Task goal: In the data, find each line where the word "agent" appears and list that line.

Records shown:
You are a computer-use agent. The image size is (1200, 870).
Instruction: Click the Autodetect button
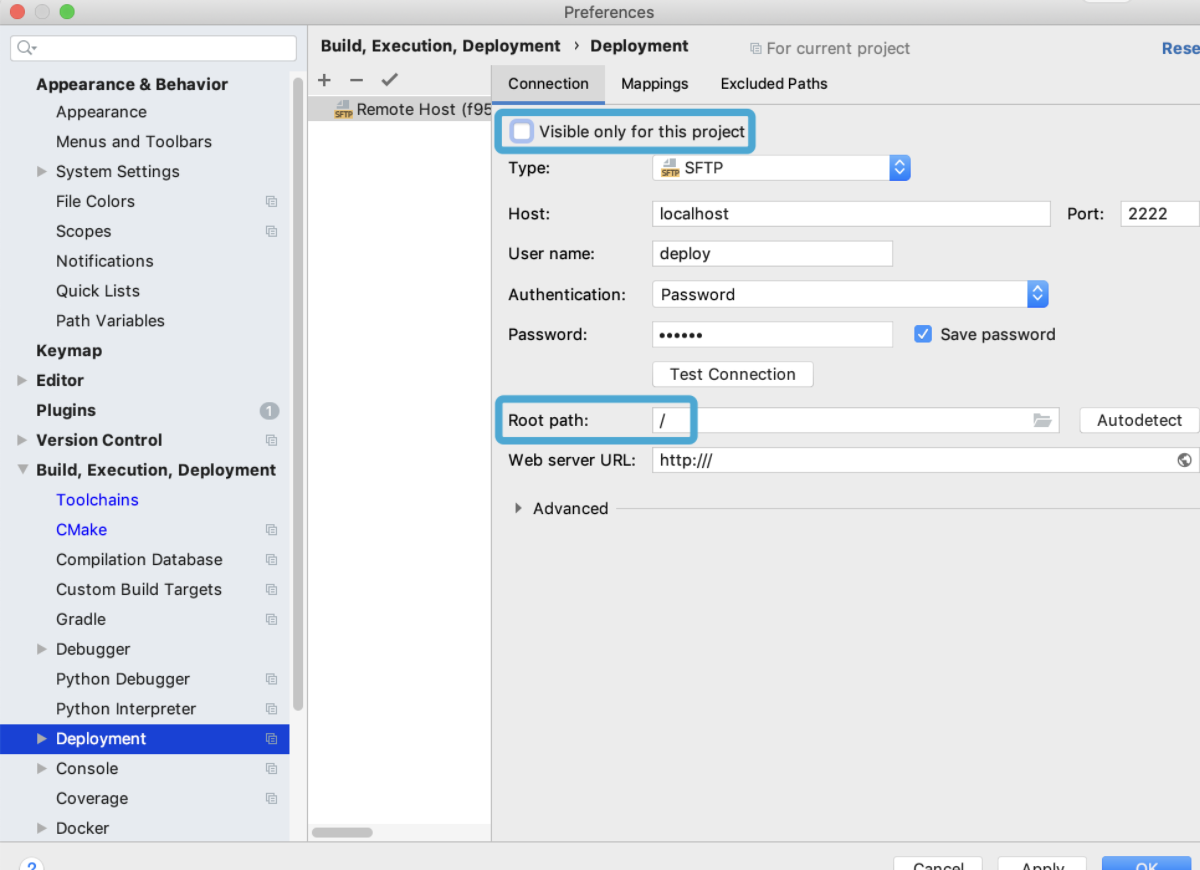click(x=1139, y=421)
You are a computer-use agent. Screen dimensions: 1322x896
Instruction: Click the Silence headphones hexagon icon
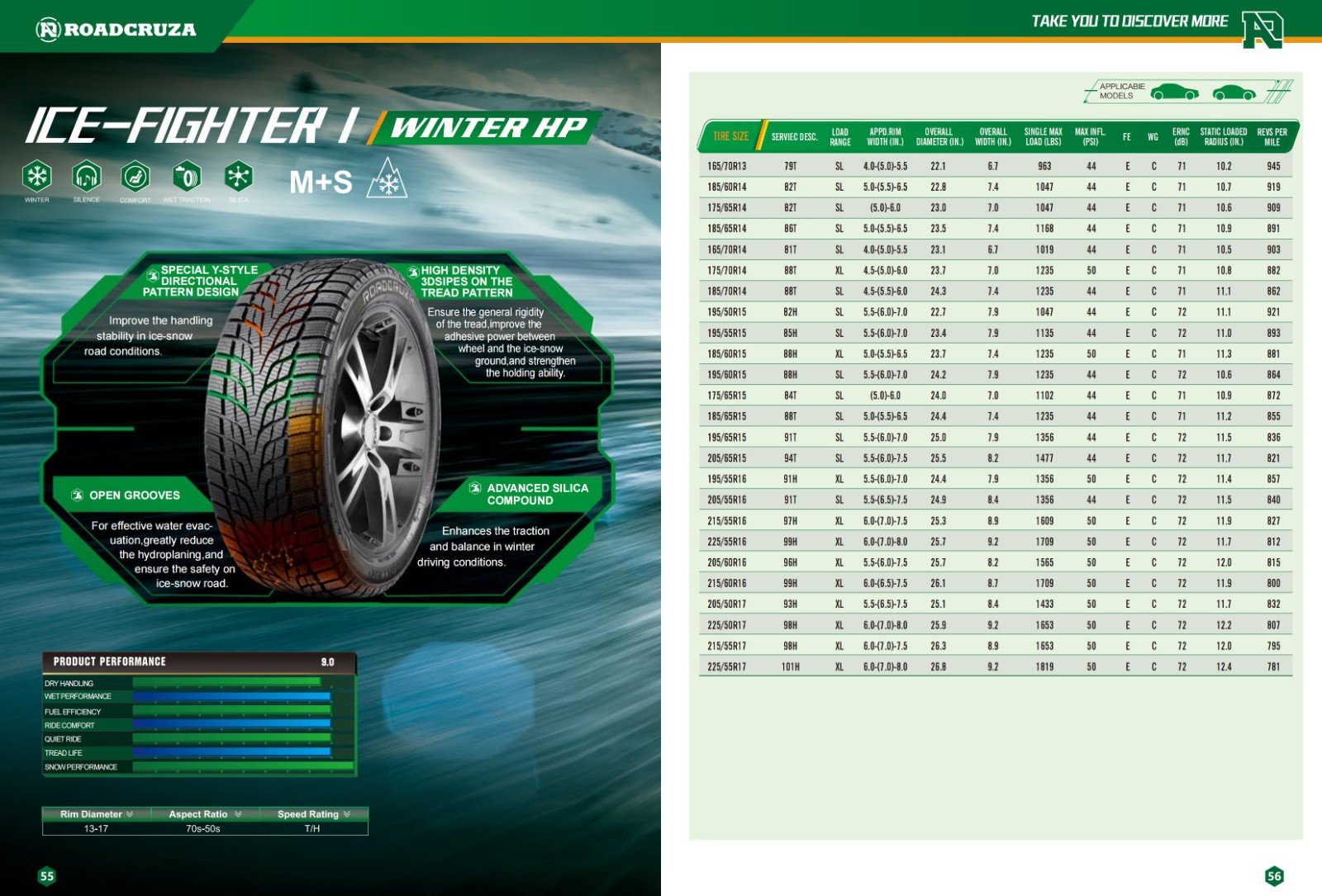pos(87,176)
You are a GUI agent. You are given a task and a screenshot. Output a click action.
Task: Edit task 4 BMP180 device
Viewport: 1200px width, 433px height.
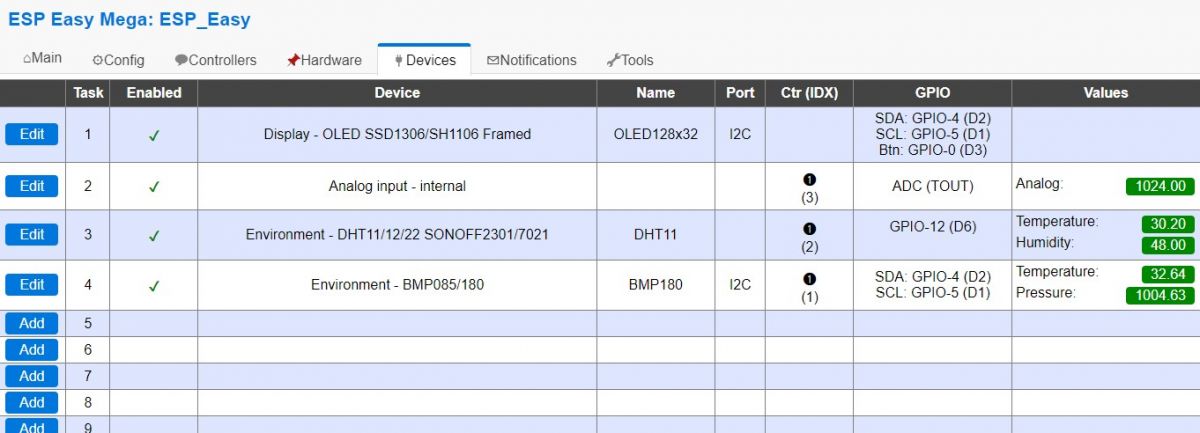pyautogui.click(x=32, y=284)
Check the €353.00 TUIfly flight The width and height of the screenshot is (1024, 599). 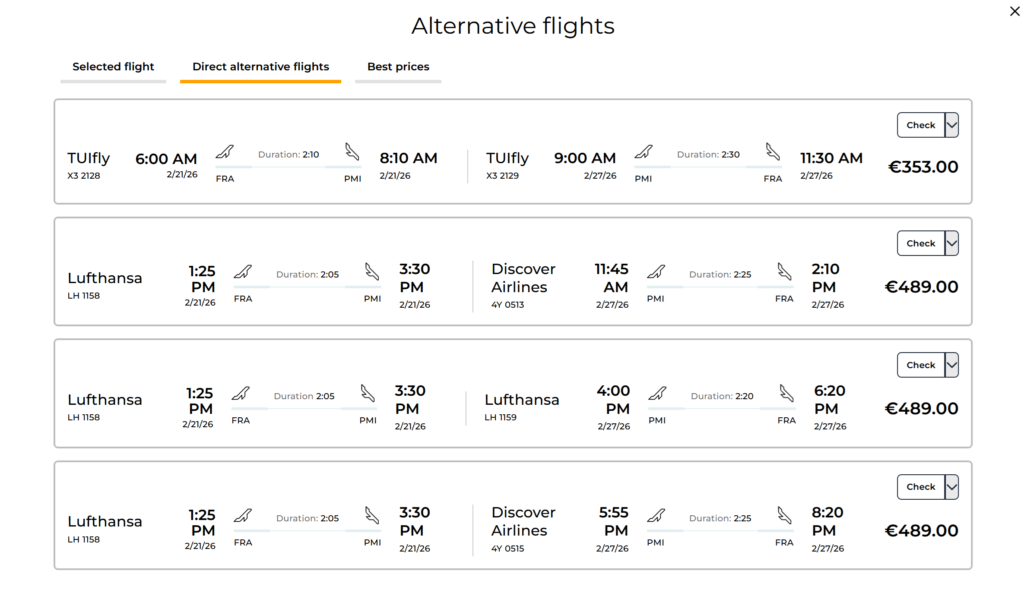click(921, 125)
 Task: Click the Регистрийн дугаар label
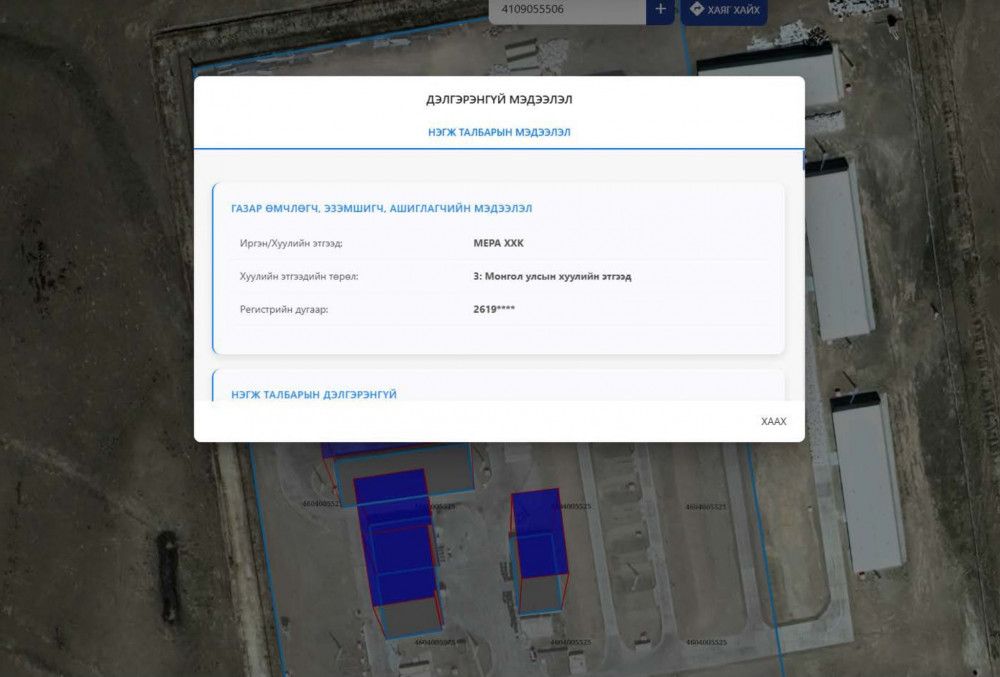pos(284,309)
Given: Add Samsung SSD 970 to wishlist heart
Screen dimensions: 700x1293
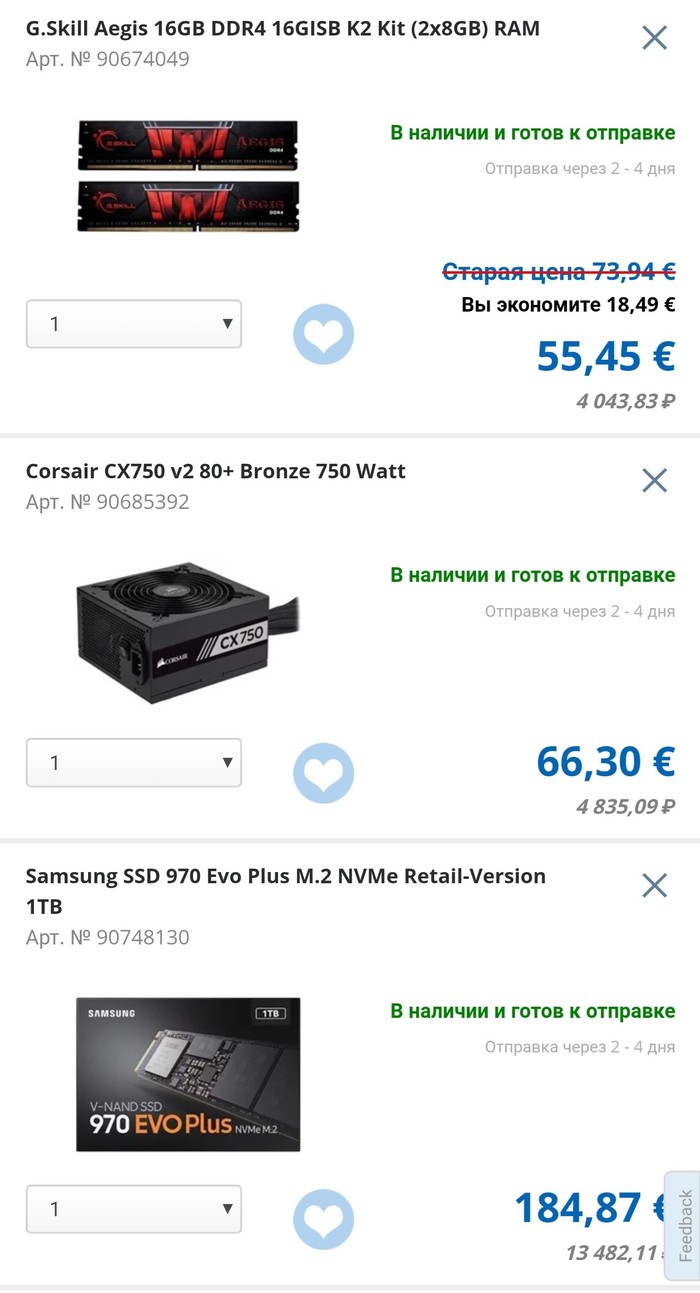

Answer:
You are a computer-use agent. The image size is (1200, 870).
You are a computer-use agent. Screen dimensions: 1322x896
You are a GUI agent. You are given a task and a screenshot. Output a click action.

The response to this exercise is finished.